Sobre este mecanismo, muchos economistas se preguntan cuál es la estrategia del gobierno desde que la corrida inició en abril, ya que las millonarias intervenciones con reservas internacionales por parte de la autoridad nunca generan un resultado positivo. La operatoria consiste en intervenir para calmar la cotización, primero, y “dejarlo correr” después. Ni chicha ni limonada.

Desde la oposición denunciaron en reiteradas oportunidades que la intención es garantizar la salida de grandes jugadores con un dólar barato. El caso más resonante fue el del banco norteamericano JP Morgan, que en las primeras horas de la corrida en abril compró 1.400 millones de dólares en una subasta récord que hizo en aquella oportunidad Federico Sturzenegger.

Los números no cierran

“Los convulsionados acontecimientos recientes en el mercado de cambios no hacen otra cosa que confirmar la escasa sustentabilidad del programa económico, cuya gravedad es de tal magnitud que preanuncia una crisis de proporciones significativas”, advierte un informe elaborado por el Centro de Investigación y Formación de la República Argentina (CIFRA), de la CTA de los trabajadores.

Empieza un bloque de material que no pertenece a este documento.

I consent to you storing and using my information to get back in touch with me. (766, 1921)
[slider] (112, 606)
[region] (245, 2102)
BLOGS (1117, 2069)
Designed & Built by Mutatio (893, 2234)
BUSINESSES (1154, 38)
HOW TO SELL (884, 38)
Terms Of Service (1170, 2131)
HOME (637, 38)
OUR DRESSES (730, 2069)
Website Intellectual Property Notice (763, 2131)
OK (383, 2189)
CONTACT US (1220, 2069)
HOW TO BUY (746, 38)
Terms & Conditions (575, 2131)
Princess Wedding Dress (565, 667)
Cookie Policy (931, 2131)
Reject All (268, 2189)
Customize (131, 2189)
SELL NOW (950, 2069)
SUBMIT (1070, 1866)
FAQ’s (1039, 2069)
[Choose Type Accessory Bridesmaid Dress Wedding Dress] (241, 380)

“Incluso el préstamo del FMI aparece como insuficiente para cubrir las necesidades de divisas derivadas de una restricción externa que el gobierno de Cambiemos recrudeció a partir de los abultados vencimientos de la deuda externa y la acelerada fuga de capitales al exterior”, sostiene el documento.

Según los economistas que integran CIFRA, sólo en concepto de vencimientos de capital e intereses de la deuda en dólares, en lo que queda de 2018 resta pagar 23.259 millones de dólares. “Si se parte de los supuestos –muy optimistas– de que la fuga de capitales aminore y se mantenga en el registro promedio de la gestión macrista (USD 1.692 millones mensuales) y la balanza comercial y de servicios se equilibre por efecto de la devaluación y la recesión, se requeriría financiar USD 30.246 millones para lo que queda del año”, señala el texto.

informe de la cta: “Incluso el préstamo del FMI aparece como insuficiente para cubrir las necesidades de divisas derivadas de una restricción externa”.

Si el mismo ejercicio se aplica para 2019, advierten que se requieren 50.915 millones de dólares, y el dinero del préstamo stand by del FMI, en el mejor de los casos, llegaría a cubrir unos 11.640 millones.

“Desde la asunción del nuevo gobierno –en el marco de la valorización financiera, el levantamiento de los controles cambiarios y la desregulación en el movimiento de capitales– la formación de activos externos acumula USD 54.149 millones, mientras que la fuga de capitales alcanza a USD 49.862 millones”, detalla el informe de CIFRA.